BEGIN Data for this exercise

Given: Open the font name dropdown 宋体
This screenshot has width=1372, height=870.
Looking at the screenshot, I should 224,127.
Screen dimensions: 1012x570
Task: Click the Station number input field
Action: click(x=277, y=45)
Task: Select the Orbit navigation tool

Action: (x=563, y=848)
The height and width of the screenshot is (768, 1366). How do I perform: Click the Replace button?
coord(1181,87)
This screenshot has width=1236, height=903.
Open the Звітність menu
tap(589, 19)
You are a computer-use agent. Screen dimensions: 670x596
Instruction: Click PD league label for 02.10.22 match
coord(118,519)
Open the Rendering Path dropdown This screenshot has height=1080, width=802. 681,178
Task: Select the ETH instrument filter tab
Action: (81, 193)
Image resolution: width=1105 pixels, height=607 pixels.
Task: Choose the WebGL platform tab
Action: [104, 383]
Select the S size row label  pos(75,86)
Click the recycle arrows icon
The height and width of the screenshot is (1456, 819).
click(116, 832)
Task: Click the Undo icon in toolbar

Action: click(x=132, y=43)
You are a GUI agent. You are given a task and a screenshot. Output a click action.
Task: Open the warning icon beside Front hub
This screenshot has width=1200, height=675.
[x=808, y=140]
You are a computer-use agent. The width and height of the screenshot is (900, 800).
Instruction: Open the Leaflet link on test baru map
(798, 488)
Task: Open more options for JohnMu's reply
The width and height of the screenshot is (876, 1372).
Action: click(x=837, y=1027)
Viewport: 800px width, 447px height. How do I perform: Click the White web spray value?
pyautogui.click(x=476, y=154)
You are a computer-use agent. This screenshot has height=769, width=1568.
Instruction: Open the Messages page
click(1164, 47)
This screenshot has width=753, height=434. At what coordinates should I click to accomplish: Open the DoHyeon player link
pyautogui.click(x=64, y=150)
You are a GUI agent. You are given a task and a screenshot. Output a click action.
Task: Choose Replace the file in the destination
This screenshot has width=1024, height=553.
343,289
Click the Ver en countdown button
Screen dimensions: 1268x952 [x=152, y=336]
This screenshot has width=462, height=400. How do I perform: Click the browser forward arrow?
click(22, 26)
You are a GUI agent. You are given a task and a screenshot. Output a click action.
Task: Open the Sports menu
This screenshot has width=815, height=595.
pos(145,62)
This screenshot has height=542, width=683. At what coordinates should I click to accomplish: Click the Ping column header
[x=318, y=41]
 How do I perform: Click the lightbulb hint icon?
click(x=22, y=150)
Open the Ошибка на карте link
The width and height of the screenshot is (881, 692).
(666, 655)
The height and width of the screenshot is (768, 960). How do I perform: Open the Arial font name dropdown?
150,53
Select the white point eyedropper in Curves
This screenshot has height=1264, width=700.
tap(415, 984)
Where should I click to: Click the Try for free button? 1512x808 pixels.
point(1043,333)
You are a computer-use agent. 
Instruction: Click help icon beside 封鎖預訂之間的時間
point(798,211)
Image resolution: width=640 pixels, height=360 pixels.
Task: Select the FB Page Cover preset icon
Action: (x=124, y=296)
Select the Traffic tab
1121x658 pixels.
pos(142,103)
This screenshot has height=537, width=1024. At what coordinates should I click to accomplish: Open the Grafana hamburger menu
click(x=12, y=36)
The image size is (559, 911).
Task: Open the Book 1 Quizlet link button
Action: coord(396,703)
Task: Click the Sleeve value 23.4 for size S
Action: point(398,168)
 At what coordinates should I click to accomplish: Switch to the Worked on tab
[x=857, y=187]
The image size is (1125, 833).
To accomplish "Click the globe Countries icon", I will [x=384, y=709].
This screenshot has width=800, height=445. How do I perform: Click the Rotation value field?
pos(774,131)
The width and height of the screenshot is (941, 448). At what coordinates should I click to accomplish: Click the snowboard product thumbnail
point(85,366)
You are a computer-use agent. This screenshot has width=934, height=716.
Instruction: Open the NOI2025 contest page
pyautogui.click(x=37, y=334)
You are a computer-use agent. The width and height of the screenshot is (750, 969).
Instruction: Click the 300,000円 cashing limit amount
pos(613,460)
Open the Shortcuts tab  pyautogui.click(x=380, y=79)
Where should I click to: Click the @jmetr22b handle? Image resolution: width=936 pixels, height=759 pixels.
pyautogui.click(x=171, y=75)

END Data for this exercise

:: What to do ::
Print again each line of the listing above, exactly as it appears.

:: Written reply ::
Given: Open the font name dropdown 宋体
This screenshot has width=1372, height=870.
Looking at the screenshot, I should 224,127.
Screen dimensions: 1012x570
Task: Click the Station number input field
Action: click(x=277, y=45)
Task: Select the Orbit navigation tool

Action: (x=563, y=848)
The height and width of the screenshot is (768, 1366). How do I perform: Click the Replace button?
coord(1181,87)
This screenshot has width=1236, height=903.
Open the Звітність menu
tap(589, 19)
You are a computer-use agent. Screen dimensions: 670x596
Instruction: Click PD league label for 02.10.22 match
coord(118,519)
Open the Rendering Path dropdown This screenshot has height=1080, width=802. 681,178
Task: Select the ETH instrument filter tab
Action: (81, 193)
Image resolution: width=1105 pixels, height=607 pixels.
Task: Choose the WebGL platform tab
Action: [104, 383]
Select the S size row label  pos(75,86)
Click the recycle arrows icon
The height and width of the screenshot is (1456, 819).
click(116, 832)
Task: Click the Undo icon in toolbar

Action: click(x=132, y=43)
You are a GUI agent. You are given a task and a screenshot. Output a click action.
Task: Open the warning icon beside Front hub
This screenshot has width=1200, height=675.
[x=808, y=140]
You are a computer-use agent. The width and height of the screenshot is (900, 800).
Instruction: Open the Leaflet link on test baru map
(798, 488)
Task: Open more options for JohnMu's reply
The width and height of the screenshot is (876, 1372).
Action: click(x=837, y=1027)
Viewport: 800px width, 447px height. How do I perform: Click the White web spray value?
pyautogui.click(x=476, y=154)
You are a computer-use agent. This screenshot has height=769, width=1568.
Instruction: Open the Messages page
click(1164, 47)
This screenshot has width=753, height=434. At what coordinates should I click to accomplish: Open the DoHyeon player link
pyautogui.click(x=64, y=150)
You are a GUI agent. You are given a task and a screenshot. Output a click action.
Task: Choose Replace the file in the destination
This screenshot has width=1024, height=553.
343,289
Click the Ver en countdown button
Screen dimensions: 1268x952 [x=152, y=336]
This screenshot has width=462, height=400. How do I perform: Click the browser forward arrow?
click(22, 26)
You are a GUI agent. You are given a task and a screenshot. Output a click action.
Task: Open the Sports menu
This screenshot has width=815, height=595.
pos(145,62)
This screenshot has height=542, width=683. At what coordinates should I click to accomplish: Click the Ping column header
[x=318, y=41]
 How do I perform: Click the lightbulb hint icon?
click(x=22, y=150)
Open the Ошибка на карте link
The width and height of the screenshot is (881, 692).
(666, 655)
The height and width of the screenshot is (768, 960). How do I perform: Open the Arial font name dropdown?
150,53
Select the white point eyedropper in Curves
This screenshot has height=1264, width=700.
tap(415, 984)
Where should I click to: Click the Try for free button? 1512x808 pixels.
point(1043,333)
You are a computer-use agent. 
Instruction: Click help icon beside 封鎖預訂之間的時間
point(798,211)
Image resolution: width=640 pixels, height=360 pixels.
Task: Select the FB Page Cover preset icon
Action: (x=124, y=296)
Select the Traffic tab
1121x658 pixels.
pos(142,103)
This screenshot has height=537, width=1024. At what coordinates should I click to accomplish: Open the Grafana hamburger menu
click(x=12, y=36)
The image size is (559, 911).
Task: Open the Book 1 Quizlet link button
Action: coord(396,703)
Task: Click the Sleeve value 23.4 for size S
Action: point(398,168)
 At what coordinates should I click to accomplish: Switch to the Worked on tab
[x=857, y=187]
The image size is (1125, 833).
To accomplish "Click the globe Countries icon", I will [x=384, y=709].
This screenshot has width=800, height=445. How do I perform: Click the Rotation value field?
pos(774,131)
The width and height of the screenshot is (941, 448). At what coordinates should I click to accomplish: Click the snowboard product thumbnail
point(85,366)
You are a computer-use agent. This screenshot has width=934, height=716.
Instruction: Open the NOI2025 contest page
pyautogui.click(x=37, y=334)
You are a computer-use agent. The width and height of the screenshot is (750, 969).
Instruction: Click the 300,000円 cashing limit amount
pos(613,460)
Open the Shortcuts tab  pyautogui.click(x=380, y=79)
Where should I click to: Click the @jmetr22b handle? Image resolution: width=936 pixels, height=759 pixels.
pyautogui.click(x=171, y=75)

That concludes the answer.